NATIONAL SOCIAL SECURITY SCHEMES
The National Social Security Schemes and the role played by actuaries in the financial management of such schemes.
The role of the state
A state pension scheme is a pension scheme run by the state. Here in London we have the Pension and other benefits scheme administered by the National Social Security Authority (NSSA). Check how does equity release work to determine your pension. The key decision to be made here is whether the role of the state is to provide everyone with a pension over and above that provided by occupational schemes, or it is to act as a provider of last resort where the amount of benefits depends on the recipient’s other financial resources.
The argument for the social security scheme is that it is more secure since it is guaranteed by the government and the government cannot go bankrupt. However for many state pensions the affordability of these schemes and the adequacy of the benefits provided has been questioned.
The role of the actuaries broadly involve advising on the following areas:-
- Level of contributions
- Benefits design
- Benefit improvements
- Population projections
- Adequacy of contingency reserve
The actuary needs to provide advice on the adequate contributions to be made into the scheme given the promised benefits.
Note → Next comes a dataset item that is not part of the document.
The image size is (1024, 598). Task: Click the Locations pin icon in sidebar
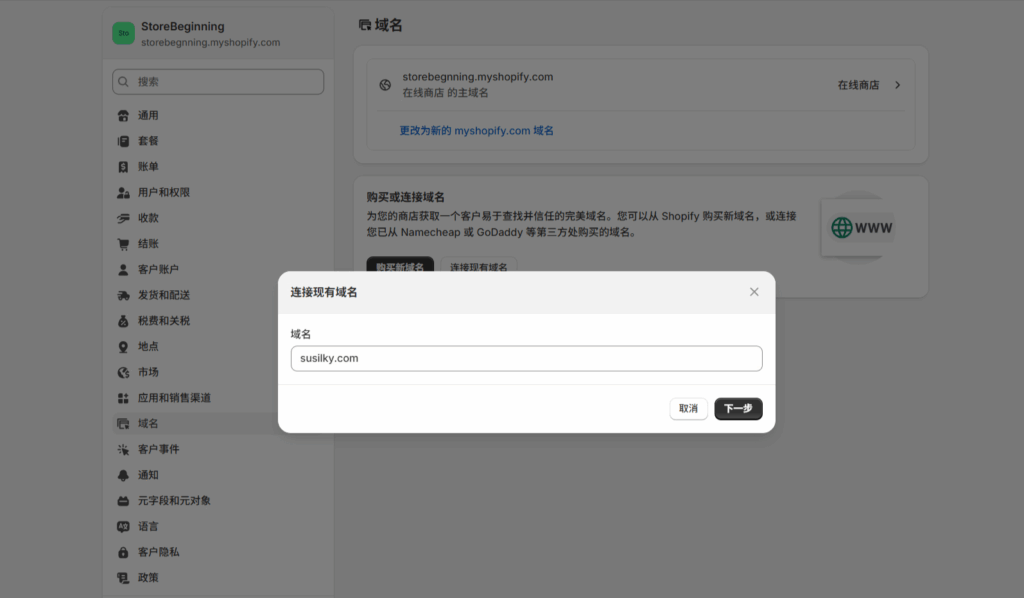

Over time benefits will need to be improved to keep pace with inflation. The actuary needs to assess the affordability and sustainability of any benefit improvements before they can be awarded.
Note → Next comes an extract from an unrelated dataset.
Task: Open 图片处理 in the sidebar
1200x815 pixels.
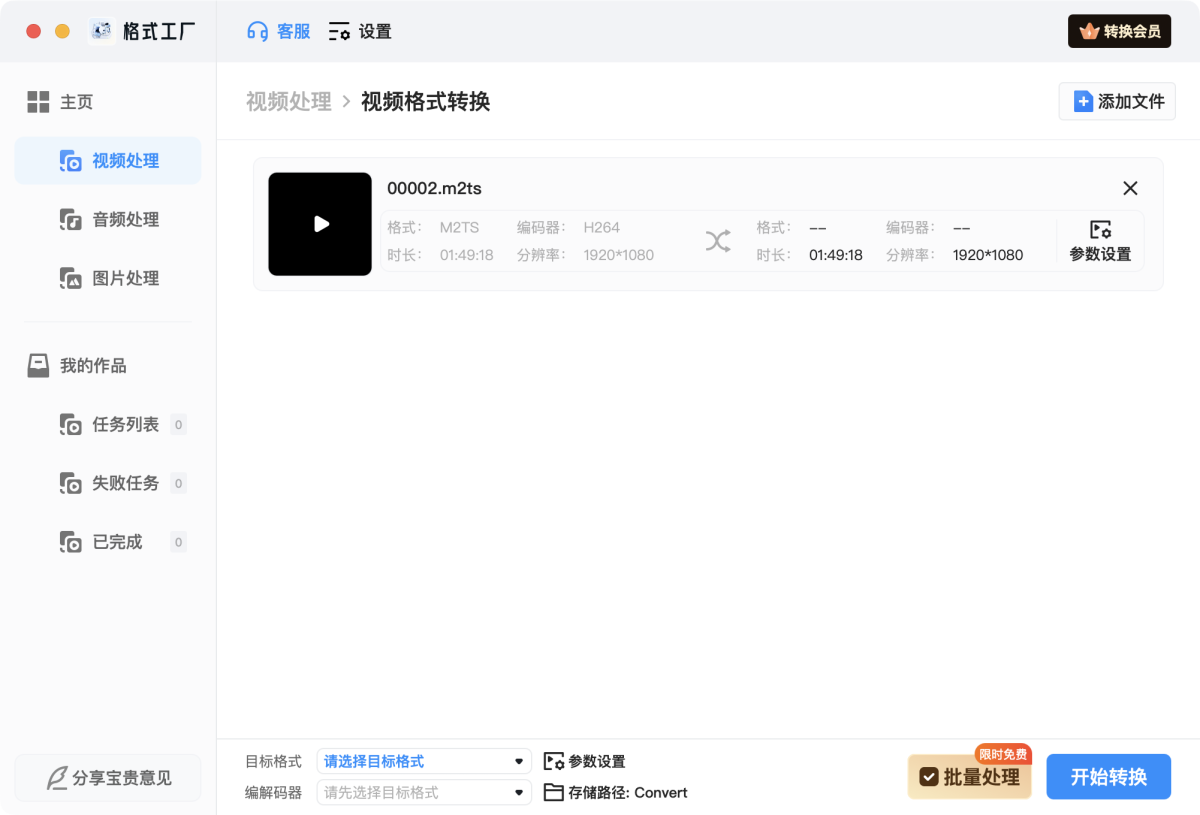Action: point(125,279)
In assessing the adequacy of the contribution rate in meeting the benefits, the actuary needs to project the future working population (contributors) and beneficiaries. Population projections mainly involve projecting every aspect that affects population such as number of deaths, number of people emigrating and immigrating.
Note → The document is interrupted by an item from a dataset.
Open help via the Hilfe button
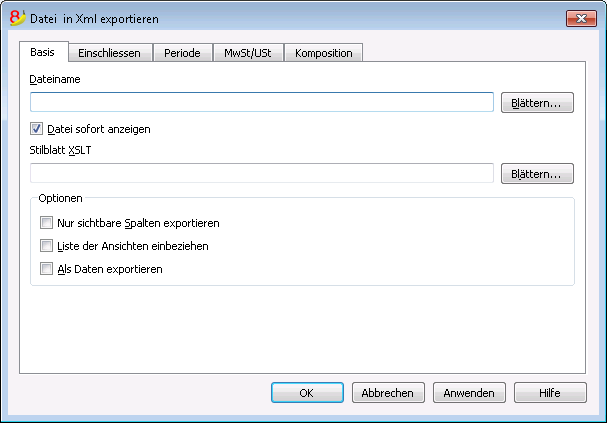Screen dimensions: 607x423 [550, 393]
The actuary will also be needed in the assessment of the adequacy of the working capital (money needed for smooth day to day running of business). It is needed in order to ensure that at any given time there will be sufficient amount of money to pay benefits.
State benefits are essential in meeting the minimum level of standard of living in retirement. Whilst some may view state benefit as inadequate, to some marginalised people they have helped to alleviate some suffering.
Actuaries will be needed to support the government in meeting such social welfare unions.